Converting CSV to DataFrame in Python

·

3 min read

The article is maintained by the team at commabot.

To convert a CSV file to a DataFrame in Python, we can use the pandas library. Here's a step-by-step guide to doing this:

Install Pandas: If you haven't already installed pandas, you can do so by running the following command in your terminal or command prompt:

pip install pandas

Read the CSV File: Use the pd.read_csv() function to read your CSV file and convert it into a DataFrame. You need to specify the path to your CSV file as the function's argument. Optionally, you can specify other parameters to handle different data formats, such as delimiter, column names, and encoding.

Basic usage:

With optional parameters (for example, specifying a delimiter and skipping rows):

df = pandas.read_csv('path/to/your/file.csv', delimiter=';', skiprows=1)

Use the DataFrame: Once you have read the CSV into a DataFrame, you can start using various pandas functionalities to analyze and manipulate your data. For example, you can view the first few rows of the DataFrame with df.head().

# Import pandas library
import pandas as pd

# Read the CSV file
df = pd.read_csv('path/to/your/file.csv')

# Display the first 5 rows of the DataFrame
print(df.head())

Now let's look at a more comprehensive example. Imagine you have a CSV file named sample_data.csv with the following content:

Name,Age,Salary,Department
John Doe,28,50000,Marketing
Jane Smith,,55000,Finance
Emily Jones,22,,HR
Michael Brown,30,60000,IT
Alex Johnson,25,52000,Marketing

Notice that some data points are missing (indicated by empty fields).

Let's write a script that does the following:

  1. Read CSV: The script starts by reading the sample_data.csv file into a DataFrame.

  2. Handle Missing Values: It fills missing Age values with the average age and drops rows where Salary is missing.

  3. Filter Data: It creates a new DataFrame (marketing_df) containing only rows for employees in the Marketing department.

  4. Compute Statistics: It calculates the average, maximum, and minimum salaries across the entire dataset.

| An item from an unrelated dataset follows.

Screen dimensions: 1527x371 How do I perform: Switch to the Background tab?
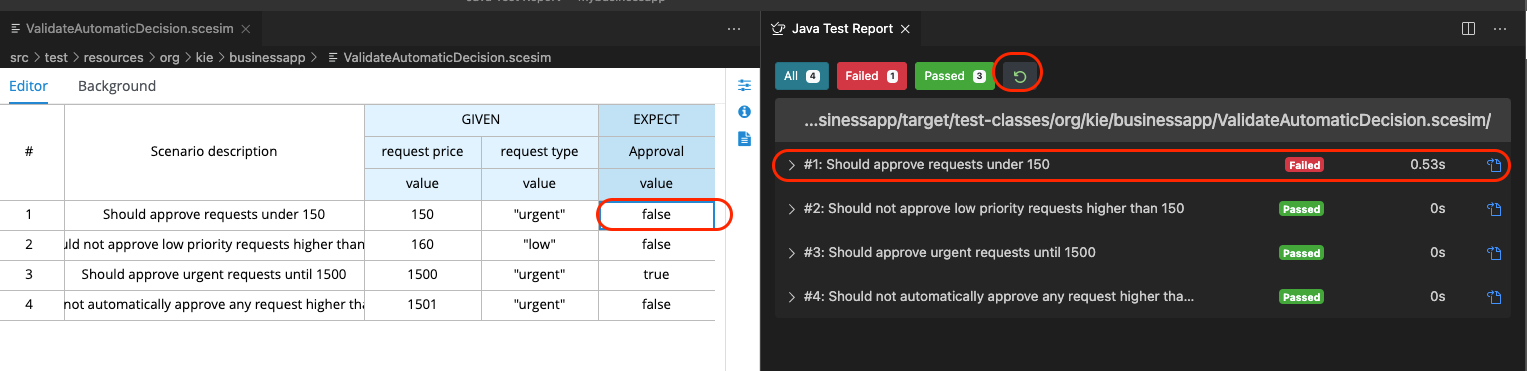tap(117, 86)
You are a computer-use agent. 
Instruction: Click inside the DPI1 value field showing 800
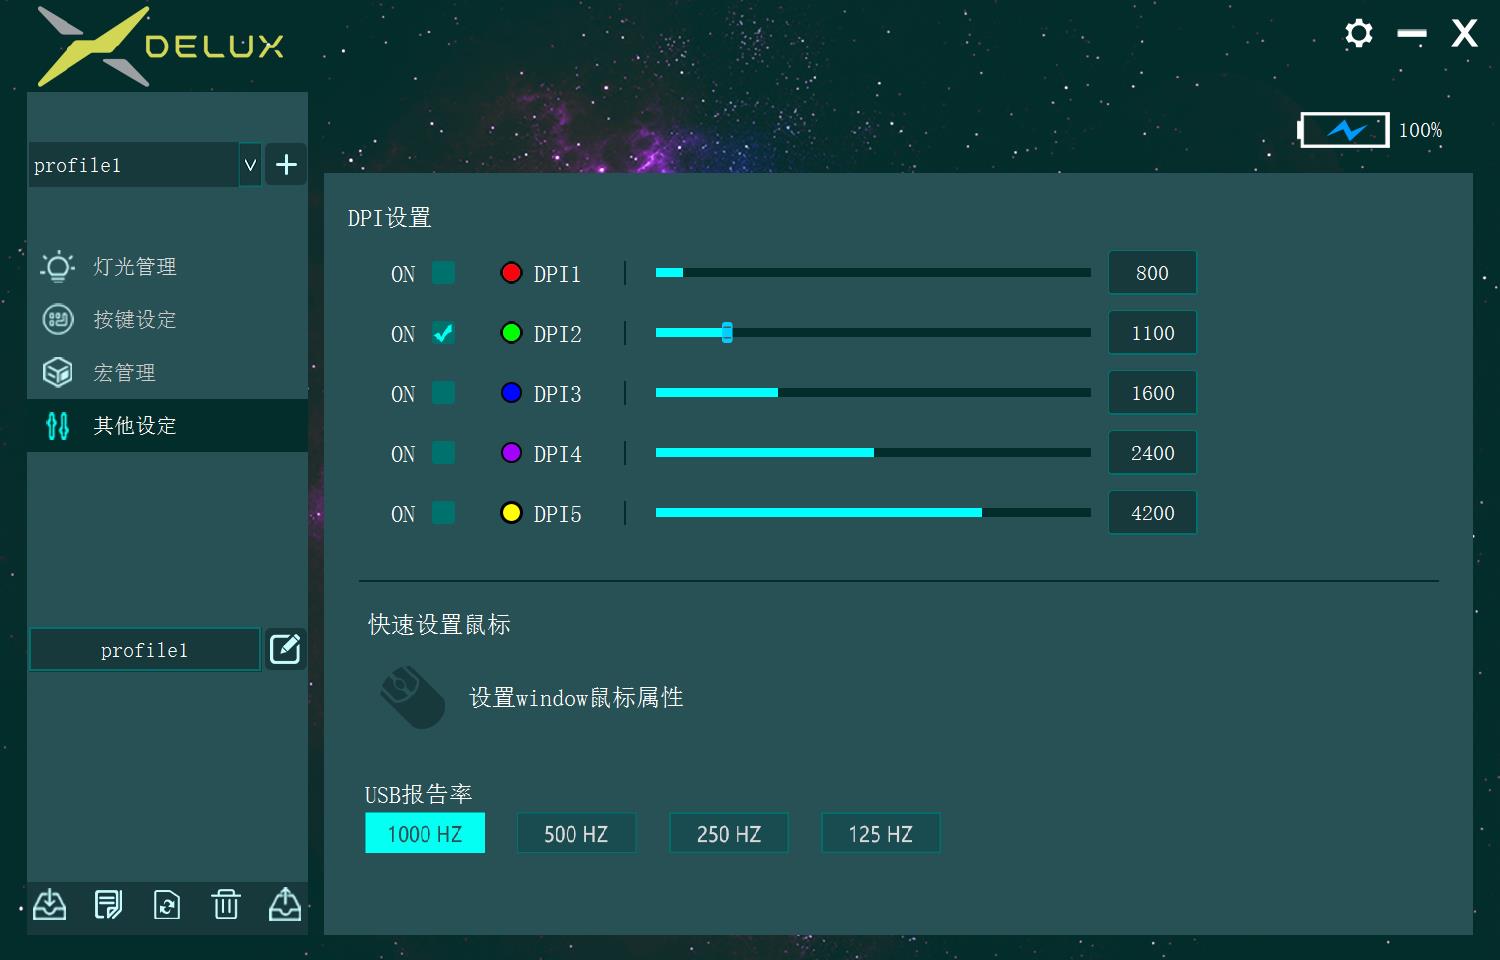(x=1151, y=272)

  5. Save to CSV: Finally, it saves the modified DataFrame (after handling missing values and filtering) to a new CSV file named modified_sample_data.csv, excluding the index column.

import pandas as pd

# Read the CSV file
df = pd.read_csv('sample_data.csv')

# Display the first few rows of the DataFrame
print("Original DataFrame:")
print(df.head())

# Handling missing values
# Fill missing ages with the average age
df['Age'].fillna(df['Age'].mean(), inplace=True)
# Drop rows where 'Salary' is missing
df.dropna(subset=['Salary'], inplace=True)

# Filter data: Select only employees in the Marketing department
marketing_df = df[df['Department'] == 'Marketing']

# Compute basic statistics for the Salary column
average_salary = df['Salary'].mean()
max_salary = df['Salary'].max()
min_salary = df['Salary'].min()

print("\nFiltered DataFrame (Marketing Department):")
print(marketing_df)

print("\nSalary Statistics:")
print(f"Average Salary: {average_salary}")
print(f"Maximum Salary: {max_salary}")
print(f"Minimum Salary: {min_salary}")

# Save the modified DataFrame to a new CSV file
df.to_csv('modified_sample_data.csv', index=False)

This example demonstrates basic data manipulation tasks with pandas, including cleaning data, filtering based on conditions, and computing statistics, which are common steps in data analysis workflows.